Dove vorrebbe che avesse sede l’associazione?

«Proprio a Scampia. Ciro è nato e cresciuto qui, è sempre andato a scuola qui, fin dalle elementari, quindi mi sembra giusto che la sede sorga nel suo rione. Lui amava Scampia, si è battuto spesso per il quartiere, insieme ai ragazzi sani di questa zona. Mio figlio era un guerriero nato, non che facesse del male a qualcuno, ma di quelli buoni. Io lo chiamavo “paladino”».

E a proposito della giustizia in Italia, considerando anche l ultime vicende?

«L’incidente probatorio mi ha dato la sensazione che si giocasse tutto a favore di Daniele De Santis. Io ho perdonato fin dall’inizio, e posso ripeterlo ancora con sincerità. Mi auguro che l’assassino di mio figlio possa trovare la pace, ma ciò non toglie che debba pagare per quello che ha fatto. È stata strappata via una vita ad un ragazzo di trent’anni senza nessun motivo. L’incidente probatorio è stato davvero ridicolo e surreale.
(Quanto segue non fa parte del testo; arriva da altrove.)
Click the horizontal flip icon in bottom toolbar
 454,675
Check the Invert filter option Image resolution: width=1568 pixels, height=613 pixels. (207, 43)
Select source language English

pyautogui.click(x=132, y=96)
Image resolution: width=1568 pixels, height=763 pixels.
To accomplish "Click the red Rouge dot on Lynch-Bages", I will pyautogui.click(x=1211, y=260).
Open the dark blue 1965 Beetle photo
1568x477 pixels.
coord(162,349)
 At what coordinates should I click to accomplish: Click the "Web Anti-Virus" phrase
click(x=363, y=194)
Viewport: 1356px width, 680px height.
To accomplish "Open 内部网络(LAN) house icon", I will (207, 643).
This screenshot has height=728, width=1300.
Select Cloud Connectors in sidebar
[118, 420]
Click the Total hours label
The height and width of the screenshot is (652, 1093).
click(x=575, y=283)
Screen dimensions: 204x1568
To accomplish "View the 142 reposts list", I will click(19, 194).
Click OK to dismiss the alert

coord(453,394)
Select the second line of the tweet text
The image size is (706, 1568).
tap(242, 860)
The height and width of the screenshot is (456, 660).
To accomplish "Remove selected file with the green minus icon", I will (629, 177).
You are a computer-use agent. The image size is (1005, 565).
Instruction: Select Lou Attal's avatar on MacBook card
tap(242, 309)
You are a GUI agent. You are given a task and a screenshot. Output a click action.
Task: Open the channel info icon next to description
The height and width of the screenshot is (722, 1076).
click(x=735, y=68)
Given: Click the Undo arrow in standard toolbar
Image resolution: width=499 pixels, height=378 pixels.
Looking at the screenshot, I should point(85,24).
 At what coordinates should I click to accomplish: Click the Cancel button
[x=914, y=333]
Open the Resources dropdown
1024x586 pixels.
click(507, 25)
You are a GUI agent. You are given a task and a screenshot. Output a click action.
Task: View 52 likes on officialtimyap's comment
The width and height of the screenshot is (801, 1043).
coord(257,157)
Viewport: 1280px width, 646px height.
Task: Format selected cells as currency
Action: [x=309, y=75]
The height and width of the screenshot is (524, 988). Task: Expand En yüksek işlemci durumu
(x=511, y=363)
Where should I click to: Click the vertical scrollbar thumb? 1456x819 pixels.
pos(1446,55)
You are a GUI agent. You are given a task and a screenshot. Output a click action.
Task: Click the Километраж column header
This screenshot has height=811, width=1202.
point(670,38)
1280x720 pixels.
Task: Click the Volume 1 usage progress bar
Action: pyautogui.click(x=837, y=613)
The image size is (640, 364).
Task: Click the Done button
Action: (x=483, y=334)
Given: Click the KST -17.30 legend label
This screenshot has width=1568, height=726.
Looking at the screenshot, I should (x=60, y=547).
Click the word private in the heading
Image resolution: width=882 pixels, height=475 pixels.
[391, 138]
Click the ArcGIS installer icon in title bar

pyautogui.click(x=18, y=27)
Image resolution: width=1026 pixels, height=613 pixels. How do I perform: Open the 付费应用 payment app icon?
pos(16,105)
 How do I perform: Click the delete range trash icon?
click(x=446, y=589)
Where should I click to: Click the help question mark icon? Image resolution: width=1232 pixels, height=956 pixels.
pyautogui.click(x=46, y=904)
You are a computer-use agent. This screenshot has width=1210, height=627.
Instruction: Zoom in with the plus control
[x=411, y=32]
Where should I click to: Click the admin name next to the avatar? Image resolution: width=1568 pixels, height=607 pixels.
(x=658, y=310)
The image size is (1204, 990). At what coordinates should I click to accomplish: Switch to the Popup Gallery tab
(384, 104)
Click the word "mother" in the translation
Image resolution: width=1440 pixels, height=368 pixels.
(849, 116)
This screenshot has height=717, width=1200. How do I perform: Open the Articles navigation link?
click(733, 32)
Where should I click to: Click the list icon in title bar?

Mi auguro che il processo sia molto più serio. Sto ancora aspettando che sia fatta giustizia, continuo ad aver fiducia nella legge. Adesso ci saranno le testimonianze, poi si vedrà come andrà a finire. Penso che l’artefice del delitto debba finire i suoi giorni in carcere, e non lo dico in quanto madre della vittima, ma come cittadina italiana, perché altrimenti noi, come Stato, abbiamo fallito».

L’associazione ha dei progetti in programma?

«Ce n’è uno previsto per il 23 dicembre al Policlinico Gemelli di Roma. Voglio iniziare da lì, perché lì Ciro è stato trattato come un principe dal Prof. Massimo Antonelli e da tutta l’equipe medica, che non smetterò di ringraziare finché avrò vita. Abbiamo già raccolto dei fondi con l’evento del 25 novembre, Buon compleanno in Paradiso, e se pure non saranno tanti, contiamo comunque di poter fare qualcosa per quei bambini che sono ancora lì in rianimazione».

 

Si conclude così l’intervista. Un abbraccio, poi ancora uno sguardo alla casa. La freddezza delle nuvole grigie di fuori contrasta con il clima che c’è qui dentro. C’è più calore tra queste quattro mura che altrove.